Can the CPAS work with the TPP results?

CPAS Forum (Inactive)
Can the CPAS work with the TPP results? ljy241  2008-01-09 17:49
Status: Closed
 
Hi all,
I obtained some huge interact-prot.xml files from TPP(v.3.4,running under XP) that were difficult to open with browser.I wonder whether can I open them with the CPAS directly and how to perform.I have installed the CPAS on a PC.
Thanks.

John
 
 
jeckels responded:  2008-01-11 15:23
Hi John,

Yes, you can load externally-generated TPP results in CPAS.

Even though the actual sequence of steps is different, you can get a more detailed description for many of these steps in the CPAS tutorial at https://www.labkey.org/Project/home/cpas/tutorial/begin.view

First, create a new project (Manage Site->Create Project, you might need to click on the Show Admin link first) of type MS2. In that project, click on the Setup button under the Data Pipeline and point it at the directory on the server's hard drive that has the TPP results.

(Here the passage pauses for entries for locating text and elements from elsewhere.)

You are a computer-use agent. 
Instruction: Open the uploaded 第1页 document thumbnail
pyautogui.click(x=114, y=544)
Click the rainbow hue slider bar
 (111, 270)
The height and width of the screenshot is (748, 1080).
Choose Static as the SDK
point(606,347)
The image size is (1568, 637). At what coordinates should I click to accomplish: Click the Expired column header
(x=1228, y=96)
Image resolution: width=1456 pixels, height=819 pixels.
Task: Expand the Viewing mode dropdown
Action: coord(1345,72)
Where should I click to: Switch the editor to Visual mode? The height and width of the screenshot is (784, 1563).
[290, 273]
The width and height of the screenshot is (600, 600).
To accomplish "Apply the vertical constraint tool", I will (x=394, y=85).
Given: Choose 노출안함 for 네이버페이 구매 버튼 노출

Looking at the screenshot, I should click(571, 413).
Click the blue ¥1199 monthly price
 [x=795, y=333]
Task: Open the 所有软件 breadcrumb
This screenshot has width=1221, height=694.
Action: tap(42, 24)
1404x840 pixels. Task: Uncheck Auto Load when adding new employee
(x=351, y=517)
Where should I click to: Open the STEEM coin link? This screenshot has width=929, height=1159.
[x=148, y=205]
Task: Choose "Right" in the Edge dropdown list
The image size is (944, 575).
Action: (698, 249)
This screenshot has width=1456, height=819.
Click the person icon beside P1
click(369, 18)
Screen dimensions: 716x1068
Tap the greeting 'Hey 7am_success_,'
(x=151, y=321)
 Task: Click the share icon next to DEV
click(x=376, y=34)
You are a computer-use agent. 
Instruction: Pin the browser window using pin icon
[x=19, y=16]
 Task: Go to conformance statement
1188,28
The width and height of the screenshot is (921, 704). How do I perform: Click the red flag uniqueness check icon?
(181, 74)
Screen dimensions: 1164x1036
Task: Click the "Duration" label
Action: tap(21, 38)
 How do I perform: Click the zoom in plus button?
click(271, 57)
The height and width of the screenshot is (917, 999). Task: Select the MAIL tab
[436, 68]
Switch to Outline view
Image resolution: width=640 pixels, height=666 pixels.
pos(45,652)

Then, click on the Process and Upload Data button in the Data Pipeline. Navigate the file system, if needed, to find the prot.xml. (Note - you might need to rename the file so that it has a .prot.xml extension so that CPAS recognizes it) and click on the Import ProteinProphet button. In the background, CPAS will upload the FASTA file, pep.xml, and prot.xml into its database. You can click on the job in the Data Pipeline to view the log file to check on its progress.

I realize this is rather confusing, but add the "MS2 Runs" web part to your folder. The default list (which is labeled as "MS2 Runs") only shows runs that have associated experimental metadata, which is not present when importing TPP result files.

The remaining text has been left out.